Question

Which drug inhibits extended-spectrum \(\beta\)-lactamases including some cephalosporinases? (A) avibactam (B) clavulanate (C) sulbactam (D) tazobactam (E) monobactam

Short answer

The drug avibactam inhibits extended-spectrum β-lactamases including some cephalosporinases.

Step-by-step solution

Understanding the Question

We need to identify which drug from the options provided inhibits extended-spectrum β-lactamases (ESBLs) including some cephalosporinases. These enzymes are responsible for antibiotic resistance in bacteria, and certain inhibitors can block their action.

Analyzing Each Option

Let's assess each option: (A) Avibactam: A non-β-lactam β-lactamase inhibitor known to inhibit a broad range of β-lactamases, including ESBLs and some cephalosporinases. (B) Clavulanate: Commonly used to inhibit β-lactamases, but less effective on ESBLs and cephalosporinases. (C) Sulbactam: Acts as a β-lactamase inhibitor but not known for inhibiting ESBLs effectively. (D) Tazobactam: Effective against some β-lactamases, but not primarily for ESBLs. (E) Monobactam: This is more of an antibiotic rather than a β-lactamase inhibitor.

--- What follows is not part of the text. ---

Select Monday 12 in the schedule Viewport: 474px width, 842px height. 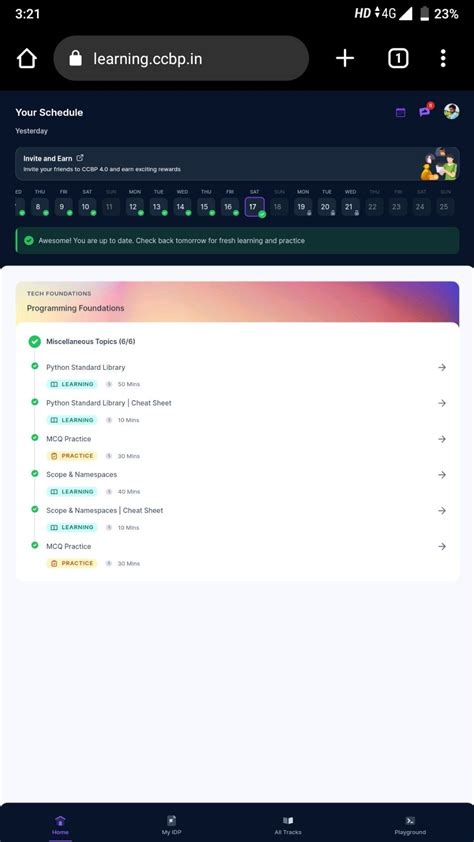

Selecting the Appropriate Answer

From our analysis, avibactam (Option A) is the only inhibitor known to effectively work against extended-spectrum β-lactamases as well as some cephalosporinases.

Key concepts

extended-spectrum β-lactamases (ESBLs)

Extended-spectrum β-lactamases, often abbreviated as ESBLs, are enzymes produced by certain bacteria. These enzymes can break down a wide variety of β-lactam antibiotics, which makes infections difficult to treat. ESBLs can hydrolyze the common penicillins and cephalosporins, rendering them ineffective. This situation poses a significant challenge in treating bacterial infections, as it limits the number of effective antibiotics. ESBL-producing bacteria are often found in hospital settings and can spread between patients if proper hygiene practices are not followed. To address this issue, scientists have developed β-lactamase inhibitors, like avibactam, which can block the action of ESBLs and restore the effectiveness of antibiotics.

antibiotic resistance

Antibiotic resistance is when bacteria develop the ability to survive exposure to antibiotics that would usually kill them. This is a natural phenomenon, but the misuse and overuse of antibiotics in both humans and animals have accelerated the process. Antibiotic resistance occurs when bacteria mutate or acquire resistance genes from other bacteria. This creates "superbugs" that are difficult to treat with standard medicines, leading to longer hospital stays, higher medical costs, and increased mortality. The presence of enzymes like ESBLs further complicates treatment options, as they destroy common antibiotics. Maintaining strict antibiotic prescription guidelines and promoting research for new medications are vital steps in combating antibiotic resistance.

cephalosporinases

Cephalosporinases are another type of β-lactamase enzyme. They specifically target cephalosporin antibiotics, breaking down their structure and nullifying their effectiveness. These enzymes are prevalent in certain bacteria, providing them with an advantage against numerous antibacterial treatments. Cephalosporinases are a concern because they contribute to antibiotic resistance patterns observed in clinical settings. Inhibitors like avibactam are crucial therapeutic agents. These can block the actions of cephalosporinases, making antibiotics effective once again. Using these inhibitors allows blocked bacterial enzymes to be bypassed, providing doctors with more choices to treat resistant infections.

pharmacological mechanism

The pharmacological mechanism explains how a drug works in conjunction with the body's biological systems. In the case of β-lactamase inhibitors, the pharmacological mechanism often involves directly binding to and inactivating the target enzyme. Avibactam, for example, binds to β-lactamases, including both ESBLs and cephalosporinases, stopping them from breaking down important antibiotics. By inhibiting these enzymes, avibactam allows antibiotics to continue their job of attacking harmful bacteria. This mode of inhibition can vary among different β-lactamase inhibitors, showcasing the specificity and range that certain medications might have. This variety underscores the importance of selecting the right inhibitor in clinical treatments.